Dorothee Weihrauch, DVM, PhD Associate Professor Departments of Anesthesiology and Cell Biology, Neurobiology & Anatomy Medical College of Wisconsin
I am a basic scientist and have been a part of the Division of Anesthesiology Research since 2000. My current research focuses on the changes in the extracellular matrix in chronic inflammatory diseases like scleroderma, diabetes and heart failure. My data demonstrates that the extracellular matrix contributes to the disease phenotype and is closely linked to cellular health. My approaches pursue two complementary paths: (1) I study the extracellular matrix in its role as a signaling component; (2) The role and impact of various cells (endothelial cell, cardiac fibroblast, cardiomyocytes, iPSCcardiomyocytes) residing in this environment. One of the overarching hypotheses is that a chronic inflammatory disease state with high levels of oxidative stress leads to a highly oxidized matrix, which has a detrimental influence on cellular health in development as well as in adulthood.
“Vasodilation of Isolated Vessels and the Isolation of the Extracellular Matrix of Tight-skin Mice” Journal of Visualized Experiments. 2017;121. DOI: 10.3791/55036. IRF5 is crucial for cells to determine their response in a pro-inflammatory or anti-inflammatory fashion. IRF5 switches from one pathway to another. We designed a decoy peptide IRF5D. IRF5D inhibited IRF5, reduced alterations in extracellular matrix, improved endothelial vasodilatation in Tsk/+. Kd of IRF5D for recombinant IRF5 was determined by binding experiments. EC proliferation/ apoptosis were unchanged using increasing concentrations of IRF5D. Tsk/+ mice were treated with IRF5D. IRF5 and ICAM were decreased after IRF5D treatment. Endothelial function improved as assessed by vasodilatation after IRF5D treatment IRF5 translocation was assessed by immunohistochemistry on cardiac myocytes cultured on different cardiac extracellular matrices. IRF5D treatment of Tsk/+ reduced the number of IRF5 positive nuclei in comparison to no IRF5D treatment. IRF5 is crucial in inflammation and fibrosis in Tsk/+ mice. Figure 1. IRF5 Nuclear Translocation of IRF5 in Cultured Myocytes with IRF5 inhibition
IRF5 inhibition by IRF5D (50 µg/mL, 24 h) lead to fewer numbers of IRF5 positive nuclei in myocytes cultured on Tsk/+ cardiac matrix and C57Bl/6J cardiac matrix. The arrows depict IRF5 positive nuclei.

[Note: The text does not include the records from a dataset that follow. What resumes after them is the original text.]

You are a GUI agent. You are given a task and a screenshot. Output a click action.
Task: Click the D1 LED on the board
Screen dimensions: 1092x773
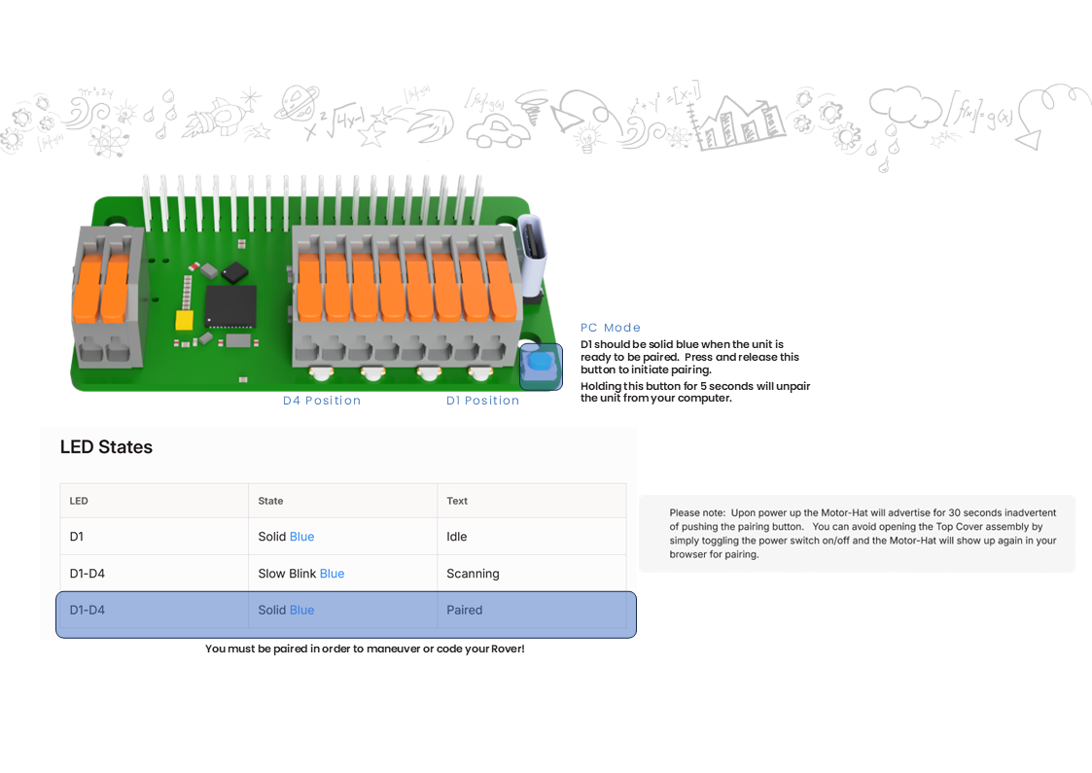(x=481, y=372)
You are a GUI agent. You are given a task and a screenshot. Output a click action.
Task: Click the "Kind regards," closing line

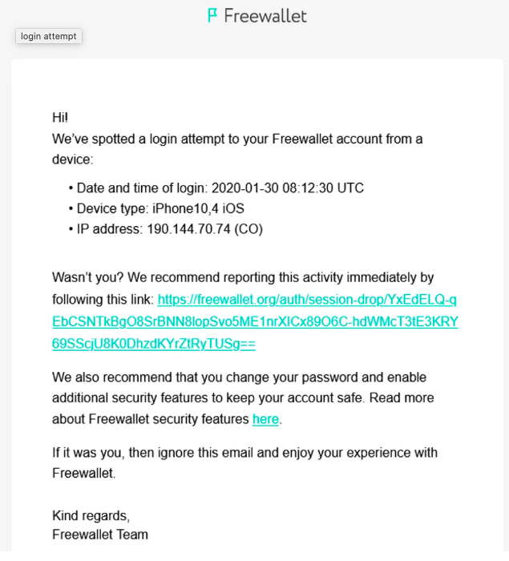pyautogui.click(x=91, y=515)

Figure 2. EC function and Vasodilation
IRF5D administration improved acetylcholine induced vasodilatation of facialis arteries of Tsk/+ mice.

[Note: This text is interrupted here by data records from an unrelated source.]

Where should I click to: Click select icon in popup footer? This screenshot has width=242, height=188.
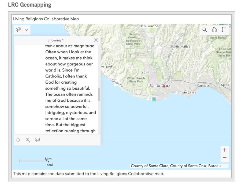[x=38, y=140]
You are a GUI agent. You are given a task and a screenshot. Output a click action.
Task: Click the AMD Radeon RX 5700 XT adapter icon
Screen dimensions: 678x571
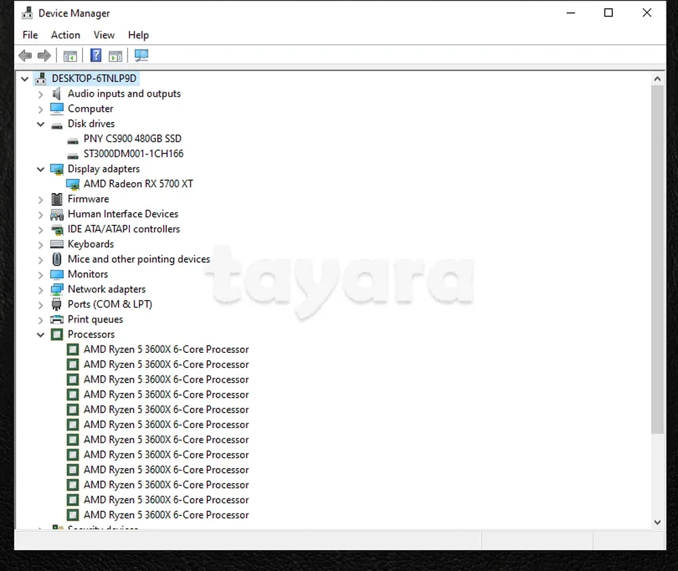(73, 184)
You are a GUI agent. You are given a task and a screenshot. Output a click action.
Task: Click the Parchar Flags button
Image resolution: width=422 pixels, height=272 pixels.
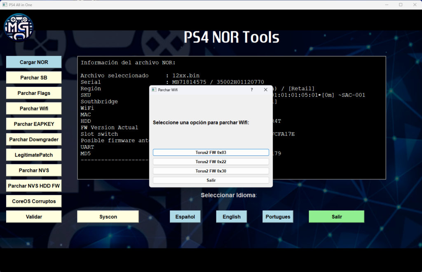(x=34, y=93)
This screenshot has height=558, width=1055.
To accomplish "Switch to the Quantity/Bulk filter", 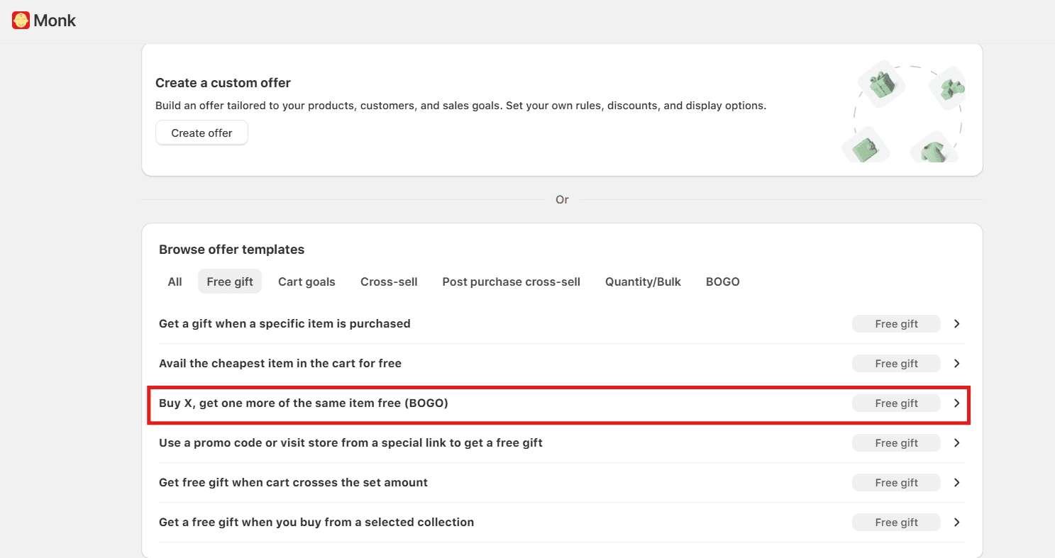I will pyautogui.click(x=643, y=281).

Brian Robert Hoffmann, PhD Assistant Professor Department of Biomedical Engineering Department of Physiology Cardiovascular Center Medical College of Wisconsin Marquette University
My primary research program focuses on incorporating novel biochemical strategies aimed at determining causal factors that underlie impaired vascular function and regeneration during type 1 and 2 diabetes. However, my research also has a strong focus utilizing my expertise in innovative proteomic, metabolomic, and genomic technologies for deciphering the etiology behind disease states in numerous systems through collaboration. Through my primary research focus and collaboration, we aim to understand disease states at the molecular level with the ultimate goal of developing novel therapeutics and discover biomarkers for treatment and/or early diagnosis.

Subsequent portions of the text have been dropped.